### [YOUR ASSIGNMENT]
Scan each line of the records for the word "width" and extract the ones that have it.

*** DATA PROVIDED ***

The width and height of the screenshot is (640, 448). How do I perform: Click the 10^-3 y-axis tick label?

*** End of DATA PROVIDED ***
*** DATA PROVIDED ***

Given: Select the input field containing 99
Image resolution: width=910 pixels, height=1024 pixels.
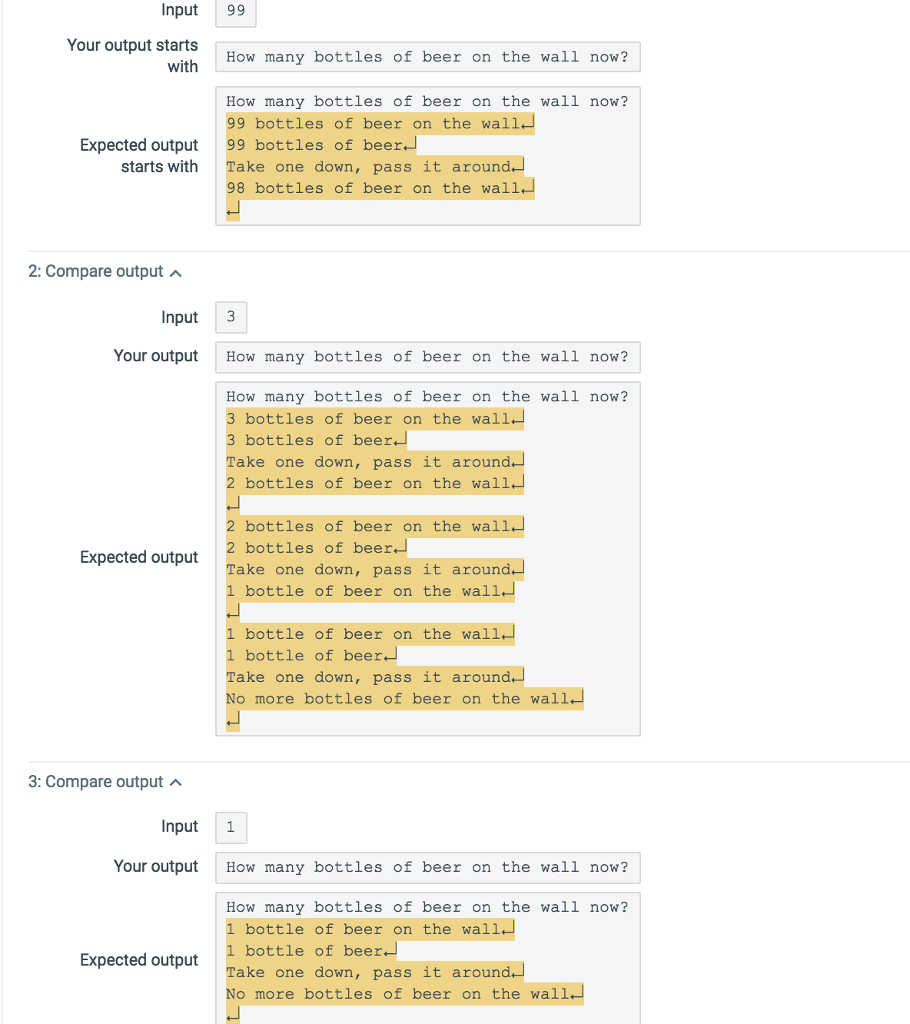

*** End of DATA PROVIDED ***
*** DATA PROVIDED ***

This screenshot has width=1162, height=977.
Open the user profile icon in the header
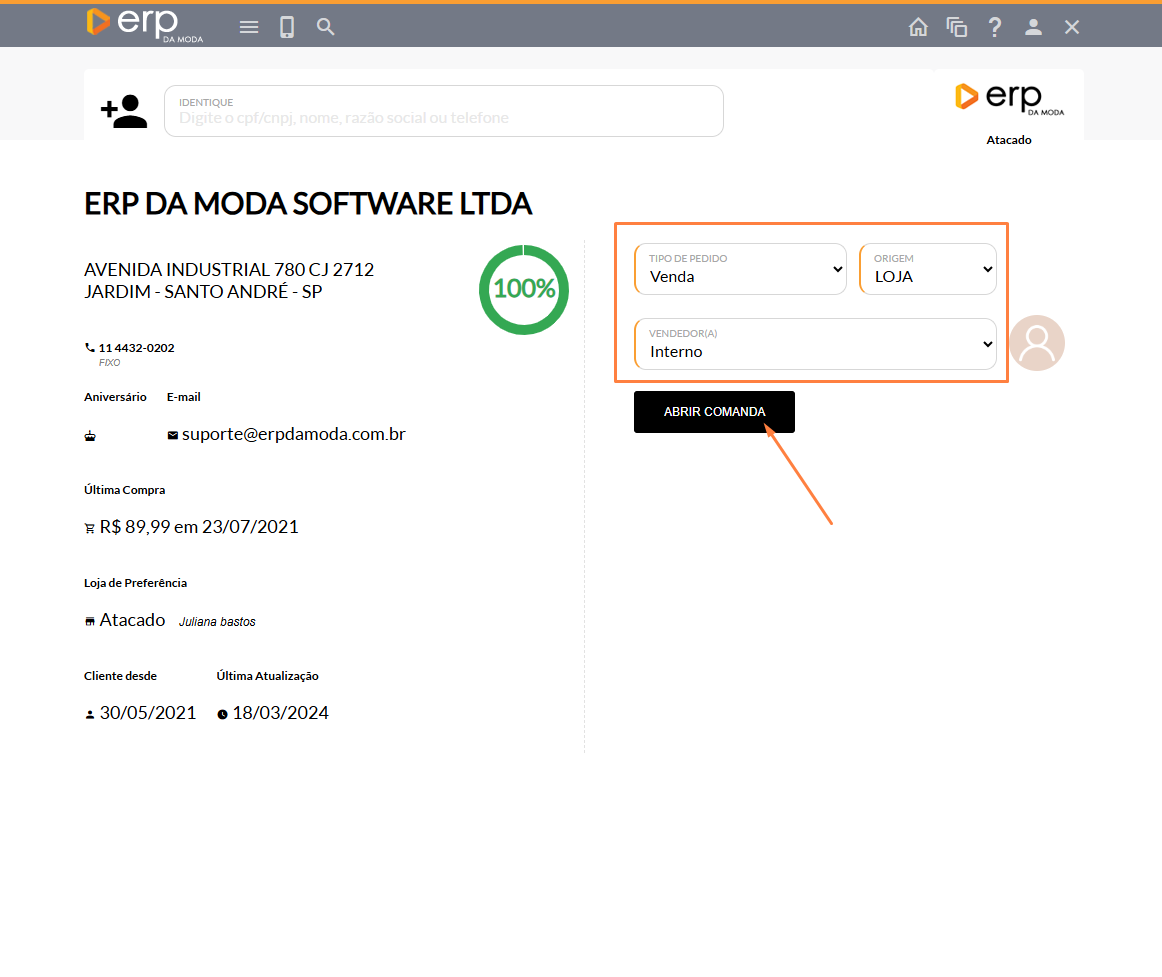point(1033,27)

*** End of DATA PROVIDED ***

### [RESPONSE AREA]
The width and height of the screenshot is (640, 448). How do I perform: Click the 10^-3 y-axis tick label?
Image resolution: width=910 pixels, height=1024 pixels.
This screenshot has width=1162, height=977.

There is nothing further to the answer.